Can New Mexico Join the ‘New American Heartland’?
Joel Kotkin and Michael Lind, authors of “The New American Heartland,” believe that “the productive economy that is anchored in the middle of the country” has the potential to foster “the kind of growth that benefits and expands the middle class.”
Their new report, published by the Houston-based Center for Opportunity Urbanism, should be required reading for New Mexico policymakers. While the Land of Enchantment isn’t on the map of the New American Heartland depicted above, we’re adjacent — and there’s no reason why the state cannot be a part of the opportunity and prosperity Kotkin and Lind foresee.

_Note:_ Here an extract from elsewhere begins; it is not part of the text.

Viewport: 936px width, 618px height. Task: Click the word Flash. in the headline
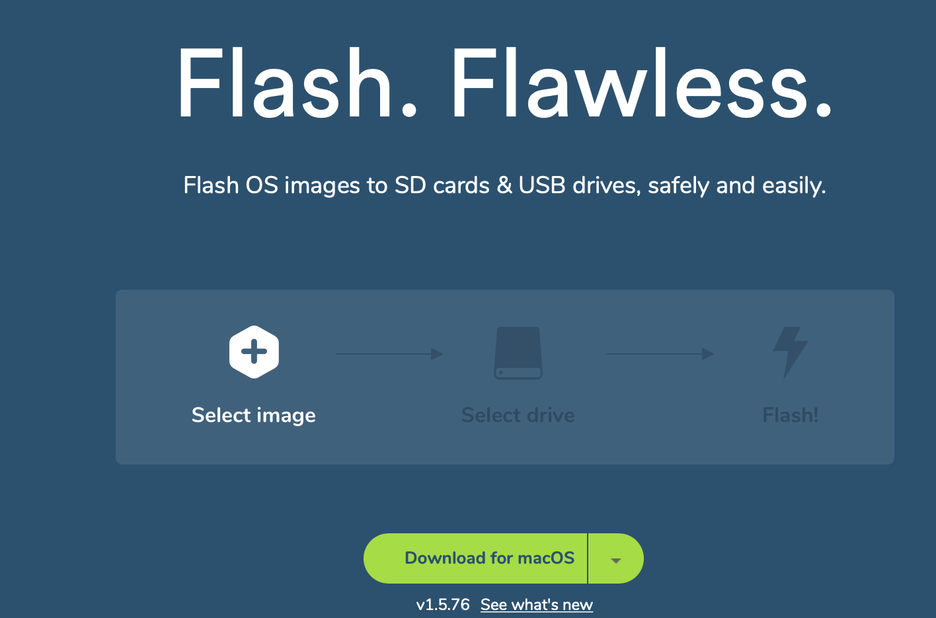[x=298, y=84]
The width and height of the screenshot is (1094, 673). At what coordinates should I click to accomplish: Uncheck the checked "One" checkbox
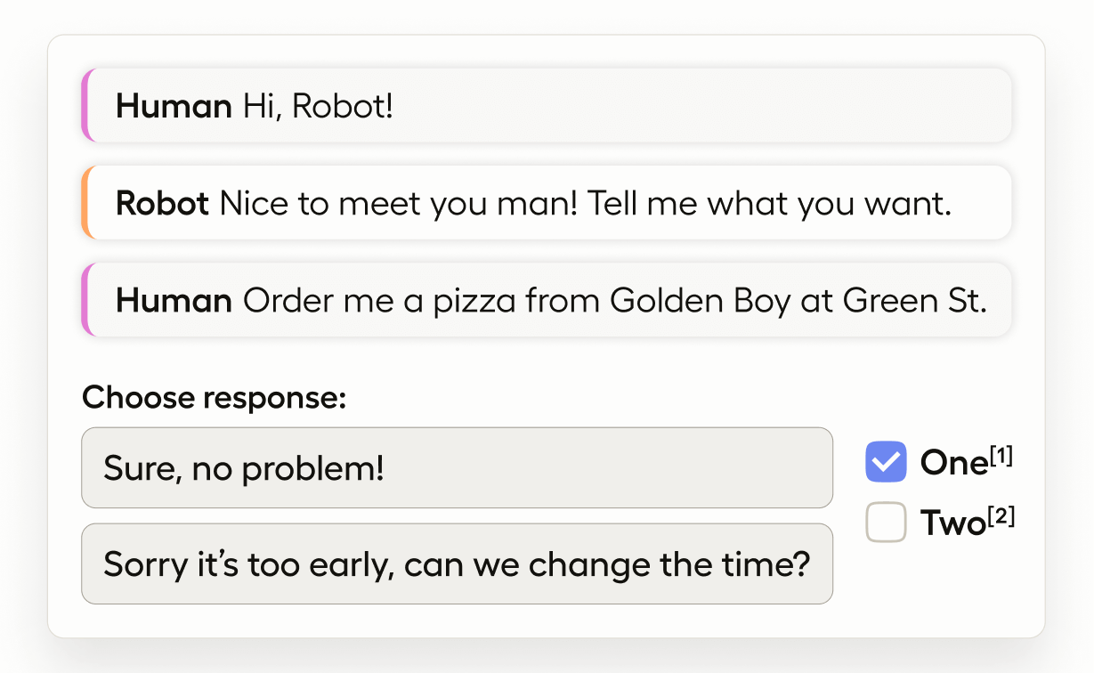point(886,462)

Contrary to public-payroll, chase-the-latest-trend specialists in “economic development,” the scholars note that many desirable jobs fall outside “the knowledge economy.” Goods-producing industries pay “higher wages than personal services, health care, education and hospitality,” and for those without college degrees, “blue-collar work in fields such as installation and repair, construction and extraction, manufacturing production, and transportation” offers sustainable livelihoods. Even the highly touted “brain centers” found in deep-blue zones are beginning to experience a hollowing-out, with “more households with incomes over $100,000 annually … leaving states with strong information technology and financial industries than … arriving. These places include California, New York and its New Jersey and Connecticut suburbs, Massachusetts, and the Washington, DC area (District of Columbia, Maryland and Virginia).”
“In the race to feed the larger, more affluent, urban populations of the future, the US has a head start,” and New Mexico’s farmers and ranchers will have opportunities to expand their production of beef, dairy products, nuts, and feed crops. (Meat consumption, worldwide, is “expected to grow from about 85 to 109 pounds per capita in 2050, and 122 pounds in 2080.”)
As for energy, the sky’s the limit. Even accounting for the downturn that began more than two years ago, fracking “has created … hundreds of thousands of high-paying jobs, not just for geologists and engineers, but also for blue-collar workers. Overall, energy jobs pay as well, and often better than, those in the heralded occupations, such as finance, business services and information.” As the U.S. intensifies its exports of petroleum and natural gas to Europe, South America, and Asia, New Mexico is poised to significantly boost its production of hydrocarbons.
Manufacturing poses the biggest obstacle for New Mexico to become a member-in-good-standing of the New American Heartland. The “Northeast and California continue to deindustrialize,” while the “fastest growing industrial regions are led by Grand Rapids, Louisville, Nashville, Detroit, Austin, Oklahoma City, Cincinnati, Columbus, and Minneapolis, all firmly located in the Heartland belt.” The trend in the Land of Enchantment has been terrible, as the data below depressingly depict. But that can be changed, with the kinds of policies that the Rio Grande Foundation has been advocating for years: tax reform/relief, adoption of a right-to-work law, removal of the mandates that make electricity more expensive, and school-choice options that tech the kinds of skills manufacturers need.
New Mexico’s in dire straits. But “The New American Heartland” supplies a reminder of a core state strength: the cost of living. Housing, in particular, provides a competitive advantage in the battle to attract entrepreneurs, investment, and workers.
Kotkin and Lind consider the New American Heartland the “logical epicenter” of a “flourishing and dynamic tradable sector” tapping “enormous markets at home and abroad,” and generating “economic opportunities for a broad swath of working and middle class Americans.” Will New Mexico join in, or remain an outsider, mired in government-dominated employment and a metastasizing welfare state?